他にも小児用シロップ系薬剤は砂糖入りのものも多く、寝る前などに長期間服用すると虫歯になる危険性が指摘されています。

治療が必要な虫歯かどうかを見極める

虫歯は早期発見早期治療が肝心だといわれてきました。もちろん重症化した虫歯は早く直すべきですが、特に初期の虫歯はすぐに削って詰めることに慎重でなくてはなりません。

虫歯の最初の段階は、歯面が白濁や溝の着色などが見られますが、実質的欠損(目で見てわかる穴)を伴いません。この段階ならば、歯は再石灰化の働きで元に戻る可能性があります。歯科医のもとで観察を続けて、進行の兆しがあれば必要な処置をしてもらうようにしましょう。 実は虫歯であるか、そうでないかは判断がつけにくいのです。歯科医は視診、探針という細い針金での触診、レントゲン写真による検査といったことで診断をします。 視診では、穴があれば虫歯だと診断が下せますが、歯面が白濁して見える場合などは、区別がつきにくくなり、唾液や歯垢がある奥歯の溝などではなおさらです。

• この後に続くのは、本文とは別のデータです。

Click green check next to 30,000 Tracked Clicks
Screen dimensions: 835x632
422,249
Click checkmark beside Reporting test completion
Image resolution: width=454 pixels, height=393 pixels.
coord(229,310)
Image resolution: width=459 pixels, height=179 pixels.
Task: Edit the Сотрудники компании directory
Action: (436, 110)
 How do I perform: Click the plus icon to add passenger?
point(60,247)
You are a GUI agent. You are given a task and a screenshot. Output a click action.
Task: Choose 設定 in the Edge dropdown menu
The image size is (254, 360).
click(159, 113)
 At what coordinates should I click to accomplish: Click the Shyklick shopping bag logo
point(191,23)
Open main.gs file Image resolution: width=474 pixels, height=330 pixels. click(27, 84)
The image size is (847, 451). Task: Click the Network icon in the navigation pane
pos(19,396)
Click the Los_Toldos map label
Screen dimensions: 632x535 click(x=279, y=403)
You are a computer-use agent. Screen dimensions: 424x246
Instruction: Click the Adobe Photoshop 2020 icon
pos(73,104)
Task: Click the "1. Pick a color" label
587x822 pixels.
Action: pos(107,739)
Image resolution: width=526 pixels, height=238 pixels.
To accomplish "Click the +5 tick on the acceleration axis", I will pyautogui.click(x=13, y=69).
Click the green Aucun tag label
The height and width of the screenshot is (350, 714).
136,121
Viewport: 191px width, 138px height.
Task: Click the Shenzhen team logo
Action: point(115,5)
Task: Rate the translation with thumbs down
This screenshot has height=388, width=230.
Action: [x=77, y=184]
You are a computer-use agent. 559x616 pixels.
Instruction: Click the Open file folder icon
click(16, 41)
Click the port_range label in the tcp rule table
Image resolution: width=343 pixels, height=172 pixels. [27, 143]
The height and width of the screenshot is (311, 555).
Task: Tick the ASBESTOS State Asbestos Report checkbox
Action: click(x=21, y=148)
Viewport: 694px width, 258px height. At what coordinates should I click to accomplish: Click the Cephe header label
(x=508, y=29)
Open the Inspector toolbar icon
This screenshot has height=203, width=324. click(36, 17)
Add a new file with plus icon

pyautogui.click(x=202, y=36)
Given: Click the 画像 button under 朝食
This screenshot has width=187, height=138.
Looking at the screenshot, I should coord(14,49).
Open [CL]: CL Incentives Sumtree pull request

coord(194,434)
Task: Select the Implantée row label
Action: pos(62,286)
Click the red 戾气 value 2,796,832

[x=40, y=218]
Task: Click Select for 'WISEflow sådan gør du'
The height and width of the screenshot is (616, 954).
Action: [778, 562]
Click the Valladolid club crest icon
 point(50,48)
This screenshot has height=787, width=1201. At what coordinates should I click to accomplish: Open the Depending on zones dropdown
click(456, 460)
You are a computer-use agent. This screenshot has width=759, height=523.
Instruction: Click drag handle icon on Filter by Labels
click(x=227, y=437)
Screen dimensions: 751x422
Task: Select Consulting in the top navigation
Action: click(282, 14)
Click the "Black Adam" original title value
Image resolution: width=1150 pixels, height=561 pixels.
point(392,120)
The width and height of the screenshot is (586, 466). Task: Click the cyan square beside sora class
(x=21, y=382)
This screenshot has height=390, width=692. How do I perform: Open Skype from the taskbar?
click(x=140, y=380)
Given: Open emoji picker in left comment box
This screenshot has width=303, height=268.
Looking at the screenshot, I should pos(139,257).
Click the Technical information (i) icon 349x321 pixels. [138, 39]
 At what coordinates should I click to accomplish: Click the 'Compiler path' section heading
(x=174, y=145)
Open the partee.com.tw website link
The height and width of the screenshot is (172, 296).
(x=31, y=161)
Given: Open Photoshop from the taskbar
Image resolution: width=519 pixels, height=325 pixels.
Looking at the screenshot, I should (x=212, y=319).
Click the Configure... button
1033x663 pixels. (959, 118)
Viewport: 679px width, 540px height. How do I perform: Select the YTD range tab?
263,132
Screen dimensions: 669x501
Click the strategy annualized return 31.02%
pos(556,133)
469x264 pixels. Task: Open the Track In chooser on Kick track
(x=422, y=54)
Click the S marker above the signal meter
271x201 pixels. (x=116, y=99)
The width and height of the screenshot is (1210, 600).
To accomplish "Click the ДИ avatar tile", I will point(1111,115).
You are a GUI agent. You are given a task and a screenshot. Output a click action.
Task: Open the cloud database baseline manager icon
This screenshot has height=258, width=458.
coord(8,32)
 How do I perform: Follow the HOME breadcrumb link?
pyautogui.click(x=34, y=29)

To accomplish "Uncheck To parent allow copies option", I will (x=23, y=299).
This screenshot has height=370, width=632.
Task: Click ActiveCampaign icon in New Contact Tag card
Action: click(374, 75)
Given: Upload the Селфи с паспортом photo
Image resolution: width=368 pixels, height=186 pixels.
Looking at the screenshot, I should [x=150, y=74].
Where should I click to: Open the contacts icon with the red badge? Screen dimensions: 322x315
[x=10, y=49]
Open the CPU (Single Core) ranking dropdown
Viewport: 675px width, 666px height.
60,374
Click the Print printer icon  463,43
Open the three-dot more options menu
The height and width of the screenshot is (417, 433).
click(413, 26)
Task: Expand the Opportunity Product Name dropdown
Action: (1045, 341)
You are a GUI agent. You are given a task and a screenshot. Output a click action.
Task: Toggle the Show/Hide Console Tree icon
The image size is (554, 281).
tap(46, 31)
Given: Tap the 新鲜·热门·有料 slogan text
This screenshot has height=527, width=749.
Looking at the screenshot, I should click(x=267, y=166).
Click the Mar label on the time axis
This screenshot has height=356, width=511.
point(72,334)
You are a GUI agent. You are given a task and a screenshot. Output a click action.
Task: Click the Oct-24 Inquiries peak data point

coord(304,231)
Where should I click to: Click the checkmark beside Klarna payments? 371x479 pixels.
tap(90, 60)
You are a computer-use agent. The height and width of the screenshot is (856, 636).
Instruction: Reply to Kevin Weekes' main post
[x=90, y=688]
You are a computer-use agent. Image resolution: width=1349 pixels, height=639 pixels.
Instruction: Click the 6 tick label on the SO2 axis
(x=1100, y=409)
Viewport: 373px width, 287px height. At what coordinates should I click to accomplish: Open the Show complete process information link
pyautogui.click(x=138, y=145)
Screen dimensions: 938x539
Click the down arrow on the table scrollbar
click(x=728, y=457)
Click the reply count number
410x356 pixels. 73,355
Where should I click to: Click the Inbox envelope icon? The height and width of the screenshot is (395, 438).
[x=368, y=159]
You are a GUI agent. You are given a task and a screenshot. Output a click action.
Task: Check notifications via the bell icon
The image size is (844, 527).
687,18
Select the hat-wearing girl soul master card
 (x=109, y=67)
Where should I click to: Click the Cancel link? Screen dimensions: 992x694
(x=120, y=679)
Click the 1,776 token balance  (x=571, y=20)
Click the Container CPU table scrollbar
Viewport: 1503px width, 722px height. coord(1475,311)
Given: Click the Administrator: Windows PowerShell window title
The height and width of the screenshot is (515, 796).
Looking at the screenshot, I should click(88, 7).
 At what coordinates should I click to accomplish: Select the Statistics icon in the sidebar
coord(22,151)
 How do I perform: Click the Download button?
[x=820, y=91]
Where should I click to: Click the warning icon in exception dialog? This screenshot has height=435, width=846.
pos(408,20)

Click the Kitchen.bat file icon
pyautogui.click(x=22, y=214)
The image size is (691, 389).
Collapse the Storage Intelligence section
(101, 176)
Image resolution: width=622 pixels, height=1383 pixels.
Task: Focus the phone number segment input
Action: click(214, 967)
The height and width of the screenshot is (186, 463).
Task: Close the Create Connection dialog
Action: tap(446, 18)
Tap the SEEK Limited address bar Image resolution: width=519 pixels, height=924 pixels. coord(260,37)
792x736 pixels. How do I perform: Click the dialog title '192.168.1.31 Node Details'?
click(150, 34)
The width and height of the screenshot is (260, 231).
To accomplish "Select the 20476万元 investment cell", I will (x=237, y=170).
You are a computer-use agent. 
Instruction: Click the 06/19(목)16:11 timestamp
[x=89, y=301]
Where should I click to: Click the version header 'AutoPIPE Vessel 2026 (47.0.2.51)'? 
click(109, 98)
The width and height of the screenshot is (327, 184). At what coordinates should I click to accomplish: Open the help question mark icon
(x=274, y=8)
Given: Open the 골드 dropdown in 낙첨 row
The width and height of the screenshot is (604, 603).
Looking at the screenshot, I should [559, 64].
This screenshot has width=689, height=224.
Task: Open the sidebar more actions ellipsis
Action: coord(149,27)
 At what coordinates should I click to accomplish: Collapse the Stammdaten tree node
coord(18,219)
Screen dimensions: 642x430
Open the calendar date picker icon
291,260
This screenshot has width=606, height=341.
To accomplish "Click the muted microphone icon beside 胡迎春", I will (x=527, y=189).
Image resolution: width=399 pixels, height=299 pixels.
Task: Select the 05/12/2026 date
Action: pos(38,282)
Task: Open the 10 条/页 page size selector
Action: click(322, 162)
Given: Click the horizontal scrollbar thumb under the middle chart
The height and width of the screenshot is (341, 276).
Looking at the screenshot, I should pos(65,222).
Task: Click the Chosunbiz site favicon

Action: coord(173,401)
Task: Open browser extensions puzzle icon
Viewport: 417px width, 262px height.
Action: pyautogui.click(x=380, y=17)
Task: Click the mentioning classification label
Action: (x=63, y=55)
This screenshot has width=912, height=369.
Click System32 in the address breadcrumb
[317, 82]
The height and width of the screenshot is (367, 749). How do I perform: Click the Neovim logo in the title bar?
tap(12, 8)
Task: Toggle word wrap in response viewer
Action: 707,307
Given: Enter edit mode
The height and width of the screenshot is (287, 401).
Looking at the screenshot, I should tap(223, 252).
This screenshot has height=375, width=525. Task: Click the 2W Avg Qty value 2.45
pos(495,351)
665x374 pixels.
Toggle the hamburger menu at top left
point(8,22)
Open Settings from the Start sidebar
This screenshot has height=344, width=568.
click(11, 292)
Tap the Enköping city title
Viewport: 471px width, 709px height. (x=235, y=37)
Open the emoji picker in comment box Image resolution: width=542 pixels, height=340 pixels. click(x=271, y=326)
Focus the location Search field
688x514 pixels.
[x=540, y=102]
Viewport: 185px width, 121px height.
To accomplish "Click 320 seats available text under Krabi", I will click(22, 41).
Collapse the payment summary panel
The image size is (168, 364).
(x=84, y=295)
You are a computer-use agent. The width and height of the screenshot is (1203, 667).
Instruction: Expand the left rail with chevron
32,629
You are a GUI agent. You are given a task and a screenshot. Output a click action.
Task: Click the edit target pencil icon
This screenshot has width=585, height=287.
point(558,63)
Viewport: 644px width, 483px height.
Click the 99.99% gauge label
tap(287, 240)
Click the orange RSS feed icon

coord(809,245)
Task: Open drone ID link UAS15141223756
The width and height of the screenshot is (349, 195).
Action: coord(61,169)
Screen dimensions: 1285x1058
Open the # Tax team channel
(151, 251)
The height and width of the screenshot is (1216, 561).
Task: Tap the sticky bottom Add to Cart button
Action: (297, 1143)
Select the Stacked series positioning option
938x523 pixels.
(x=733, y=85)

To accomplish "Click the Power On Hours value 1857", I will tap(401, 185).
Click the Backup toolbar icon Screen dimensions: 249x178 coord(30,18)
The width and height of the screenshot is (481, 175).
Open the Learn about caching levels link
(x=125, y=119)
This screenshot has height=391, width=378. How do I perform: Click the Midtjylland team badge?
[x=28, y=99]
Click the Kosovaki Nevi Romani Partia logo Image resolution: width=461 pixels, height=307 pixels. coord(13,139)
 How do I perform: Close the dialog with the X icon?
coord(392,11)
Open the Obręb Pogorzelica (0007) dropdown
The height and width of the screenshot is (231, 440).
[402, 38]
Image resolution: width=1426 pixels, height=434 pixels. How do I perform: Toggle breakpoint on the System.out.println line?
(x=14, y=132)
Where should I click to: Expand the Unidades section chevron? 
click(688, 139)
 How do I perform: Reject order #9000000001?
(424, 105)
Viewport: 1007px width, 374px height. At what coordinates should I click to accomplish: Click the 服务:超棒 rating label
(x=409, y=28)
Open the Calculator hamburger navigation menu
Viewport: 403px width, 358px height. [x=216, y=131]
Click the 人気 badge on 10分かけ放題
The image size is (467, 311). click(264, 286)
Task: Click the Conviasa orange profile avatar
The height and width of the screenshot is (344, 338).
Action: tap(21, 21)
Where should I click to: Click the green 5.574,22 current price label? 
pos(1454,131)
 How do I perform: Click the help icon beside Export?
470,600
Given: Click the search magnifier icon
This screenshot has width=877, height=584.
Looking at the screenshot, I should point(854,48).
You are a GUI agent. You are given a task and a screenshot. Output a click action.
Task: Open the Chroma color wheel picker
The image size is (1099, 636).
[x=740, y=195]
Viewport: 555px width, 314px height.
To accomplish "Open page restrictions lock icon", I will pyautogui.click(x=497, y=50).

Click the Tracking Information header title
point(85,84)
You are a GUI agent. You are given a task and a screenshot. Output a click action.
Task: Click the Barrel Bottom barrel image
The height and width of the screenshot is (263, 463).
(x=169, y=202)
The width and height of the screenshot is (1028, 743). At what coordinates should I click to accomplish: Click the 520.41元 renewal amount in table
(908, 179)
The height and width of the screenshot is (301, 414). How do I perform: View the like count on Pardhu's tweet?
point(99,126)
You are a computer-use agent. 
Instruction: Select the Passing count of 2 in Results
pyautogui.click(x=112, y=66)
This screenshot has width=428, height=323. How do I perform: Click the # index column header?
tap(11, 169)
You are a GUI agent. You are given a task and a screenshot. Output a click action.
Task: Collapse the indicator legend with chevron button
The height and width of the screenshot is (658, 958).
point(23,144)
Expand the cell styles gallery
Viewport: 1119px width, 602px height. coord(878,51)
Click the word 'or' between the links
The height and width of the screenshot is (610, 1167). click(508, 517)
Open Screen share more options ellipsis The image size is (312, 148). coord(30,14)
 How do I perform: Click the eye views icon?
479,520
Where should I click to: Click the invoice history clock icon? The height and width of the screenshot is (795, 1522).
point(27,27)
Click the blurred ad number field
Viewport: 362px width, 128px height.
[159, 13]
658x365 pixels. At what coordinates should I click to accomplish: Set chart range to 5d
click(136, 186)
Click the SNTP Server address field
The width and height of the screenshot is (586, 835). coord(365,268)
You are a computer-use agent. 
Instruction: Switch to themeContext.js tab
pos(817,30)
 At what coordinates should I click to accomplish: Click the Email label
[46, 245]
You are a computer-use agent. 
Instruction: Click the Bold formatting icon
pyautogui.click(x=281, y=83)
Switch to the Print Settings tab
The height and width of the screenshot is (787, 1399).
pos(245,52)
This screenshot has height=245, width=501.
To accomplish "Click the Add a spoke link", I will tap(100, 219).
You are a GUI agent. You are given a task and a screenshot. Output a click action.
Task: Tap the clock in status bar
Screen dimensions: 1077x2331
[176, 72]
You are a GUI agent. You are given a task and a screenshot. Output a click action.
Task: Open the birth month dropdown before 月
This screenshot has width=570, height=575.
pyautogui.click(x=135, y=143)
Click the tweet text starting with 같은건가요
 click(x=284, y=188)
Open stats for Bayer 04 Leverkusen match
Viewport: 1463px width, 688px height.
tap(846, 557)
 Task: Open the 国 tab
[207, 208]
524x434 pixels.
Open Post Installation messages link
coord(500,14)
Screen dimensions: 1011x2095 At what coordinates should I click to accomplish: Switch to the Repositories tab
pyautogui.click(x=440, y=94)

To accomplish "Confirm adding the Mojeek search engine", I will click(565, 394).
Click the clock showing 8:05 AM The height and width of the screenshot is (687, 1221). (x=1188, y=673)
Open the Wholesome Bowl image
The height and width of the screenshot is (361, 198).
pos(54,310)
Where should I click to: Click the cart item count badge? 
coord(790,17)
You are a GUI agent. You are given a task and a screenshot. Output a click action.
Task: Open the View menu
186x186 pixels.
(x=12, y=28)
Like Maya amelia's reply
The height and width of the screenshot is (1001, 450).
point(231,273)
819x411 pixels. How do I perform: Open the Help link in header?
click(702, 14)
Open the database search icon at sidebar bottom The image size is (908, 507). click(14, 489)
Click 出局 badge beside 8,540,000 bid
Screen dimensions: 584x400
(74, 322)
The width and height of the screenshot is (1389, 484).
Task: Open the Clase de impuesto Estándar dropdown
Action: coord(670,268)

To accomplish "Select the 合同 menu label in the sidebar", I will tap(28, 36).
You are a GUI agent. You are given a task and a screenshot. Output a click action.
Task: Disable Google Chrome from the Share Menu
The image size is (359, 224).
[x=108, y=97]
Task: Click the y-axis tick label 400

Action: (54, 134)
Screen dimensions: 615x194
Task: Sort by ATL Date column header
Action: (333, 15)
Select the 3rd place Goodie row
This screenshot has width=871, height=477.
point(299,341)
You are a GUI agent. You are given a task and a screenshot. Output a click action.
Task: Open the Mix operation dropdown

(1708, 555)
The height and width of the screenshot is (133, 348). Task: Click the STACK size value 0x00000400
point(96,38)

触診は探針を溝に刺して引き抜くときに粘りつくような感触があれば、虫歯と判断することになっています。しかしこうし探針の用い方によって、さらに状態を悪化させたり、先ほど話したような再石灰化して治療する必要がない歯まで、傷つけてしまう危険があります。

歯と歯の間の虫歯となると、視診も触診も難しいため、レントゲン写真を用いることになります。これは比較的虫歯の存在をはっきりと判別することができますが、ちょっとした撮影角度のずれで判別しにくい場合もあります。 私はレーザー光線を歯にあて、その反射光により、虫歯の進行度を測る装置を使って、判断をしています。相当正確に判別がつきますが、百パーセントというわけではありません。いずれにしても、虫歯は簡単に診断が下せるものではないのです。 抜けた歯の修復は時間が勝負 転んだり、硬いものに歯をぶつけたりすると、歯が抜けたり、折れたりすることがあります。歯をけがしたら、応急処置をして、早く受診しましょう。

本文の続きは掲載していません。